Included in the proposal will be the option for regulators to force large incumbent telcos within a region or member country to split their business units, if necessary, to create an environment that encourages competition among alternative providers.
"Functional separation is an instrument to ensure fair competition leading to freedom of choice for consumers in a telecoms market dominated by one operator," reads an FAQ released this morning from the EC. "It requires an incumbent operator to separate its network infrastructure from the units offering services using this infrastructure. Although operationally separate business entities are created, overall ownership remains unchanged."
There are several ways the EC has described this provision in recent days, this being the latest. But essentially, the idea appears to be this: If a regulator in the new ETMA determines that a dominant player in a given region that offers bundled services isn't opening up its market to competitors that don't or can't bundle their services, or to any other kind of service alternatives, then it can force that company to create a separate business unit to sell services equally to both its own parent company and that company's competitors.

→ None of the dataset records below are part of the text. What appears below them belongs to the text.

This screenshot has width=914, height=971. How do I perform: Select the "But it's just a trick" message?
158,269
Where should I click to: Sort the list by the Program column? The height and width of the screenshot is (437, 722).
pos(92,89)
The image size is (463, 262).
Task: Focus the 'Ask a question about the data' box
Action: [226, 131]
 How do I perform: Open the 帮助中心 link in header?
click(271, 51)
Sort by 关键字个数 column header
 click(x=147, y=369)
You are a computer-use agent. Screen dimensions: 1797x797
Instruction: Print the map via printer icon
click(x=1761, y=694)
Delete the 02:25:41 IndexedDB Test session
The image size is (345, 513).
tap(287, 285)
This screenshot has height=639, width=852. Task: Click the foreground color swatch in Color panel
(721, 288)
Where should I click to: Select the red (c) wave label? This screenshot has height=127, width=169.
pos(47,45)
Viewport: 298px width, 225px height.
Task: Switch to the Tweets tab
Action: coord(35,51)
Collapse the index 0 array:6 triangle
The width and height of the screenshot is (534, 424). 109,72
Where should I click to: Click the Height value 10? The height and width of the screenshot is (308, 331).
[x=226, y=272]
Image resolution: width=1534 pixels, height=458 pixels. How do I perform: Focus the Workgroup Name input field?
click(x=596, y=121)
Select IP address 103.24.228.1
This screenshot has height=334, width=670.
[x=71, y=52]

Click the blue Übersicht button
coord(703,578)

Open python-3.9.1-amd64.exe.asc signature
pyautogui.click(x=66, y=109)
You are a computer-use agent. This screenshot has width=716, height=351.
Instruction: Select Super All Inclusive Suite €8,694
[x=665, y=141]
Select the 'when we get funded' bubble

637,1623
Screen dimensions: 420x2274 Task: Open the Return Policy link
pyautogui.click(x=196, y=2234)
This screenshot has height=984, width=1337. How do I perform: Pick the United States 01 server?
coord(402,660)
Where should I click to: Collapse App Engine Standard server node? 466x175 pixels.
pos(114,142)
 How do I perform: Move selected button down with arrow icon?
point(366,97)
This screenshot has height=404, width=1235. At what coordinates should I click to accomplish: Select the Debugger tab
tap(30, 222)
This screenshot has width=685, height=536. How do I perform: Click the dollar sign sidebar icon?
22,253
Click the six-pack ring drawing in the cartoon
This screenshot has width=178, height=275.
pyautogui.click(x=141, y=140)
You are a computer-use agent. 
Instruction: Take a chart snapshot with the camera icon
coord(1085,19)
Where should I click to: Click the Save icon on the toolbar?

For example, should France Telecom - a vocal opponent of the ETMA proposal - be determined to be too dominant a player in France (it need not be declared a monopoly), the new regulatory body could order it to create a new wholesale services division. Its purpose would be to resell access to, for example, broadband Internet not only to other ISPs in France but to France Telecom as well. And the new unit - while still owned by France Telecom, hypothetically - would be prevented from giving its parent company a favorable rate.
In short, if you keep other players out of the market you dominate, the new ETMA - if approved - could force you, if all else fails, to spin off a division to sell your service to yourself, while offering it wholesale to your own competitors.
The EC has been careful not to use the phrase structural separation, perhaps to avoid the appearance of being able to go in and change corporate structures at will. At an earlier time, proponents of the idea called it operational separation. But an early white paper (PDF available here) produced by the European Regulators Group - which had a major hand in supporting Commissioner Viviane Reding's efforts to drive the proposal through - clearly defined the concept as involving the restructuring of corporations.
"Functional separation allows for the targeted separation of those enduring bottlenecks which are difficult for rival operators to replicate commercially," the ERG opinion paper reads, "but which provide vital inputs to a range of downstream products and services provided by both the vertically-integrated operator and its competitors. By creating a separate business unit with business incentives based on the performance of that unit (rather than the performance of the vertically integrated company as a whole), it is more likely that the business unit will deliver the services that its customers want."
Later, the paper adds this: "The new separate business unit established to deliver these products and services must be responsible for the management of assets under its administration, staff, operational support systems (OSS) and Management Information Systems." It describes how the new unit must govern itself with its own executives. Without being too up front about it, the ERG says any new "Ma Bell" must hatch its own "Baby Bell."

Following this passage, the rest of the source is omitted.